(Stated goal) Copy out word for word every line from the one containing "Find the location of a particular element. The" down to the one containing "Looking at the image, I should click on (1063, 454).", including both of those lines.

Records from a dataset
▼▼▼

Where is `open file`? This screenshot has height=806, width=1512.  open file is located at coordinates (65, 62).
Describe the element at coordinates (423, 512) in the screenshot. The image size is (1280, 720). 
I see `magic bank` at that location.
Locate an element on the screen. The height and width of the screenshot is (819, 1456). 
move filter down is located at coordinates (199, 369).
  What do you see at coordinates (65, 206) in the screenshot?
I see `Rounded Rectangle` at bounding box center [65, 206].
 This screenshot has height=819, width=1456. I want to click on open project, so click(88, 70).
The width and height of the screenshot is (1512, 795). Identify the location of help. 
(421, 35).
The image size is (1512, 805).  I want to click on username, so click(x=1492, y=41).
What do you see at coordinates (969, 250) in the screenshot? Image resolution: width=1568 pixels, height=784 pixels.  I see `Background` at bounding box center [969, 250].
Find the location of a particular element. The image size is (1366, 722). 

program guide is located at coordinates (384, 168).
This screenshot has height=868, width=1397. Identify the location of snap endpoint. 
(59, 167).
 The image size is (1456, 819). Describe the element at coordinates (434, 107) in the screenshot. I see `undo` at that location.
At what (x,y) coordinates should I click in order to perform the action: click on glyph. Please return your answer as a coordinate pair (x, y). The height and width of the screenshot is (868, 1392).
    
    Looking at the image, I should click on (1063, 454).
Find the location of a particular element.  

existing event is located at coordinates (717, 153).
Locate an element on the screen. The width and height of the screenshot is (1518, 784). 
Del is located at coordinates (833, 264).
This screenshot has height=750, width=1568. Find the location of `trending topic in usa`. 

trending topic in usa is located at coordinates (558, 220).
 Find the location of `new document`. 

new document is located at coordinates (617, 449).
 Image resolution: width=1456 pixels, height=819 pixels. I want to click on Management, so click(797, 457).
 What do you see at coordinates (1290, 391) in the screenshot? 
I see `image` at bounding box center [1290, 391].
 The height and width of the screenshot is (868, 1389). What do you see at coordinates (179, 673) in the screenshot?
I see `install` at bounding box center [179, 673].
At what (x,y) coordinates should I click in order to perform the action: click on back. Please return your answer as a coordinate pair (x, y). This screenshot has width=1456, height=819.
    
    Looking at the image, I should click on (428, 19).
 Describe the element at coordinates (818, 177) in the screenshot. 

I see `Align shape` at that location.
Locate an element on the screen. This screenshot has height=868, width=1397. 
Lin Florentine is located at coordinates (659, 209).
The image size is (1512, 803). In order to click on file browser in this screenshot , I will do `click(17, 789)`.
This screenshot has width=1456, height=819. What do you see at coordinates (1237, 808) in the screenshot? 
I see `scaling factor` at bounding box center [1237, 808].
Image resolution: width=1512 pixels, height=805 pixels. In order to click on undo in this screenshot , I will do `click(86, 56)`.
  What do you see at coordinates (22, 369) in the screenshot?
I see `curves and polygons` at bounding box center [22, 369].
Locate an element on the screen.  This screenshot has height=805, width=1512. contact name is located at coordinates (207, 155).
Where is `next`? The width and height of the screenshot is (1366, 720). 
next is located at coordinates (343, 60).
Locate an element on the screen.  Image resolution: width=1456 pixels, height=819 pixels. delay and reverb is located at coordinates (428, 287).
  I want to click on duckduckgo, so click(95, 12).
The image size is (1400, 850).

▲▲▲

(Solution for this problem)
Find the location of a particular element. The image size is (1366, 722). 

program guide is located at coordinates (384, 168).
This screenshot has height=868, width=1397. Identify the location of snap endpoint. 
(59, 167).
 The image size is (1456, 819). Describe the element at coordinates (434, 107) in the screenshot. I see `undo` at that location.
At what (x,y) coordinates should I click in order to perform the action: click on glyph. Please return your answer as a coordinate pair (x, y). The height and width of the screenshot is (868, 1392).
    
    Looking at the image, I should click on (1063, 454).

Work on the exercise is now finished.